Total nitrite levels did not show a correlation with the clinical parameters evaluated, which was also observed by Tözüm et al18,19 in the data presented both per implant and per site. This lack of significant correlations between the laboratory findings and clinical status suggests a temporal difference between clinical and biologic changes.18,19 Therefore, the chair-side simple methodology proposed in the present study may be useful in the future to collect fluid samples and quantify nitrite levels, using a healthy tooth from the same patient as a control. Although previous studies have compared the levels of nitrite in healthy and inflamed implants, we chose to use teeth as a control. The choice of a healthy tooth for comparison was based on the fact that it is necessary to create a diagnostic tool that applies both to individuals with multiple implants and those with one implant. Although not used in this study, it would also be interesting to use an extrinsic control consisting of fluid from healthy teeth collected from individuals without caries and periodontal inflammation. This type of control would follow the detection system and be used as a control for laboratory analysis.
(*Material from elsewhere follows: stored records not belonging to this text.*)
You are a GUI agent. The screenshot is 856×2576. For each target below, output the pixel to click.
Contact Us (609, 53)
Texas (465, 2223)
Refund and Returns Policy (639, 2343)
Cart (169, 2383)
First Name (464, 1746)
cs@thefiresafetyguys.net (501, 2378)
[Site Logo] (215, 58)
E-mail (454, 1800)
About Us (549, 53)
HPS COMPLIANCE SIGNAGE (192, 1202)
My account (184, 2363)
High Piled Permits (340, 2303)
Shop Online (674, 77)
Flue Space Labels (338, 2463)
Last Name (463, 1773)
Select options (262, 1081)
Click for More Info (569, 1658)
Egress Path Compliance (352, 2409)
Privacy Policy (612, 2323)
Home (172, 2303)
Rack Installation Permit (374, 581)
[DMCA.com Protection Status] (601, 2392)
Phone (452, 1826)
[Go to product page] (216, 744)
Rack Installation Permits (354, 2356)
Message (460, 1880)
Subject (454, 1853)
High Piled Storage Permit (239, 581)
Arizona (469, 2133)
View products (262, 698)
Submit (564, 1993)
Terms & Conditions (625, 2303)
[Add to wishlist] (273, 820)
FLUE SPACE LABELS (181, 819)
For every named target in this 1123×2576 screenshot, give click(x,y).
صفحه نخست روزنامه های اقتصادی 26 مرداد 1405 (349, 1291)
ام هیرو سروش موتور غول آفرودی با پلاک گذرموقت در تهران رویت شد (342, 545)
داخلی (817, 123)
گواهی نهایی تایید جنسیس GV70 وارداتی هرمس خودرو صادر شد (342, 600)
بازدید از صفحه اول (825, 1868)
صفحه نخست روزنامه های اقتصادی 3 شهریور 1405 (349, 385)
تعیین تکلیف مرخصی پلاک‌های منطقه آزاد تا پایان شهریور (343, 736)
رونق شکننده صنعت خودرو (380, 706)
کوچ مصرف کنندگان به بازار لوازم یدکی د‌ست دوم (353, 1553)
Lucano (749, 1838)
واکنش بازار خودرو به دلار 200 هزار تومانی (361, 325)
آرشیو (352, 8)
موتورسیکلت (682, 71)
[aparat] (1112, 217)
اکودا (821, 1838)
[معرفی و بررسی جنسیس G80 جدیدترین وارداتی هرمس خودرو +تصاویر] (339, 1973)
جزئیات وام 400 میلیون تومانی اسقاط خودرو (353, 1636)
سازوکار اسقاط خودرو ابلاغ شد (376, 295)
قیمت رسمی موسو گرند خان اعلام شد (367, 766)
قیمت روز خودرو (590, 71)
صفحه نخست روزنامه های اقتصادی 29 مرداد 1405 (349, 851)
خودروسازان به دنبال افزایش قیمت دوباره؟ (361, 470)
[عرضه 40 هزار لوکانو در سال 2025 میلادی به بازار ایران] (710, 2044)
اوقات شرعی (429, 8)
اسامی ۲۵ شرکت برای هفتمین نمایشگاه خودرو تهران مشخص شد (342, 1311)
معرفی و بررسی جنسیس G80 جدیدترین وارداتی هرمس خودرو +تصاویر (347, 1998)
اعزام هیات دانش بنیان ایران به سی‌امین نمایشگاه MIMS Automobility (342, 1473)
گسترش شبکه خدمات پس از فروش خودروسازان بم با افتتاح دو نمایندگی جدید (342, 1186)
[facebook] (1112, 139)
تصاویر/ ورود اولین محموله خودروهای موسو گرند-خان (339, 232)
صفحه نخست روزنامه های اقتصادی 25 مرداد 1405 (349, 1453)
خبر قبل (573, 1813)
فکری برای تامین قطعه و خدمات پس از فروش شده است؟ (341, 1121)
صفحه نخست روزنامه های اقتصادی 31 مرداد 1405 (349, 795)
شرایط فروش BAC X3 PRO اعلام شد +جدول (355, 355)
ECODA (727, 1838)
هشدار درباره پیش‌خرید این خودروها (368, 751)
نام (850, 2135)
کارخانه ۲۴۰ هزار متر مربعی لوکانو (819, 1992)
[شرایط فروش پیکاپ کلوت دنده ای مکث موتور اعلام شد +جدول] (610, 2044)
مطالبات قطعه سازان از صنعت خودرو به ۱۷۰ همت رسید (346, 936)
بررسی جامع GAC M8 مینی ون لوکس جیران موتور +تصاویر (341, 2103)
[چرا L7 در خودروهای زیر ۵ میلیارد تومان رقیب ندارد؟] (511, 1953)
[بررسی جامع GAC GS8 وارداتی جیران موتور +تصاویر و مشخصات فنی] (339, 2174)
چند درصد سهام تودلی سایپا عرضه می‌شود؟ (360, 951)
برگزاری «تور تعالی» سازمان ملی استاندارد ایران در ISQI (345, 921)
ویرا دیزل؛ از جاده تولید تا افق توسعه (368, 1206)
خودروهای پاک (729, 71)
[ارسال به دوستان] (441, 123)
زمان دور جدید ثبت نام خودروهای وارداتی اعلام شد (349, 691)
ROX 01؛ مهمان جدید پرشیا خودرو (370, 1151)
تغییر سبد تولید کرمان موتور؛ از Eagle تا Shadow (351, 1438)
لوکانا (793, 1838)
The importance of these findings may be that, in the absence of traditional parameters such as BOP or gingival erythema, NO may indicate a risk or lack of risk for disease progression at implants. It appears that the NO test may be useful as an adjunct to traditional clinical parameters. The results of this investigation should be interpreted with caution due to the cross-sectional design. We suggest that longitudinal monitoring of NO in PISF may confirm its possible use as a marker and/or predictor of implant failure.
With the methodology applied, the results showing higher nitrite levels in inflamed areas suggest that in the future nitrite could be used as a marker of peri-implant mucositis associated with clinical data to monitor the healing or evolution of the disease.